Church in Khashuri, Georgia

The church of Tsromi (წრომის ტაძარი)is an early medieval church in village Tsromi, in the vicinity of town Khashuri, in Shida Kartli region of Georgia. It is situated at the center of the village, along the right side of the river Mtkvari (Kura).

==History==

According to the southern façade, the temple construction dates to the years 626–634, when it was built during the reign of Stephen II of Iberia. The monument was strongly affected and got even worse during the earthquake in 1940. Now the temple is fortified.

==Architecture==

The domed temple represents a monument of Georgian architecture, distinguished by its complex composition. Its artistic importance is comparable with Jvari Monastery in MtskhetasaIt is the basis of the further development of Georgian church architecture of the Middle Ages.

The temple is a ″drawn-inside cross″ type; the basis of its plan is an equiangular cross. It is the first Georgian church where the dome rests on four free pillars. It also gave freedom to walls and opened new perspectives in the Georgian architecture.

The exterior is modestly decorated. The eastern facade is cut with two deep triangular niches. Such niches by the side of the apse appeared for the first time in Tsromi to later become characteristic Georgian temple decoration.

The interior is illuminated through high windows in the dome and each cross arm. The temple decoration is scant. The conch of the temple altar was decorated with contemporaneous mosaic, depicting Christ and two apostles, the reserved fragments of which are kept in the Museum of Art of Georgia since 1930s. The prothesis and the sacristy are in eastern part, on the altar sides. Each of them has cross-shaped and octangular vaults.

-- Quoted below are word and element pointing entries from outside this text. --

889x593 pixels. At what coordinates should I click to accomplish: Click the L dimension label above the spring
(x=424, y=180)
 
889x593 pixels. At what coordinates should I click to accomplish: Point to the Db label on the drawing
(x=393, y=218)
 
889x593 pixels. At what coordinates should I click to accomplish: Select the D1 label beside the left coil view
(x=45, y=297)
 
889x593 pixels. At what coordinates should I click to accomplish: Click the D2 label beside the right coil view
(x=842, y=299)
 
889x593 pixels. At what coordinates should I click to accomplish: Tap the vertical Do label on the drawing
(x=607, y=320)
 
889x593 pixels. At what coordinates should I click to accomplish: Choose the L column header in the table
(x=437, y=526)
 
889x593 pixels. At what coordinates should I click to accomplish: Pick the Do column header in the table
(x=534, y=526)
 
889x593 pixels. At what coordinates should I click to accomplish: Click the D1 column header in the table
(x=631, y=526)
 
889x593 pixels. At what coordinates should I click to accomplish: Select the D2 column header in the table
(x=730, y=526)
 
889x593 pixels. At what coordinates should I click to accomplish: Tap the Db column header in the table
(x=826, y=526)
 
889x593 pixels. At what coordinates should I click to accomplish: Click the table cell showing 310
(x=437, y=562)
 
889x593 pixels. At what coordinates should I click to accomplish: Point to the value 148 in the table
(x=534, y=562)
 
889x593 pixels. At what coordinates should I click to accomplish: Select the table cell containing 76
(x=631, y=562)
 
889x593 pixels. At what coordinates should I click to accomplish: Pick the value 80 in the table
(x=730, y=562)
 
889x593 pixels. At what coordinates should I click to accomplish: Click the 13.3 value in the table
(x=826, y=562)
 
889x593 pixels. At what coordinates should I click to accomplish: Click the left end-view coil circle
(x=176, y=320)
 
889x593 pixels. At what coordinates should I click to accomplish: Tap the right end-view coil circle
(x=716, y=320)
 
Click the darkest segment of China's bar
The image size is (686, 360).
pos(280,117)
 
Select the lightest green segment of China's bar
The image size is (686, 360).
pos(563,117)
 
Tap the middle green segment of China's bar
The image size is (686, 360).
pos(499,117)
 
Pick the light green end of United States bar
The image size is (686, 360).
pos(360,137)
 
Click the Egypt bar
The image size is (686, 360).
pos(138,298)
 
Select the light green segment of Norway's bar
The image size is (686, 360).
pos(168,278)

The stairs in the northern corner lead to the choir above the narthex, meant for nobility, women and singers.

== Literature ==
- Georgian soviet encyclopedia, volume XI, Tbilisi, 1974
- description of Georgian historical and cultural monuments, volume 5. pages:457-460; Tbilisi; 1990.
- Bedidze V, Old Georgian architecture, Tbilisi, 1974
- G. Chubinashvili, History of Georgian Arts, volume 1. Tbilisi, 1936.
- Ir. Tsitsishvili, History of Georgian architecture, Tbilisi, 1955.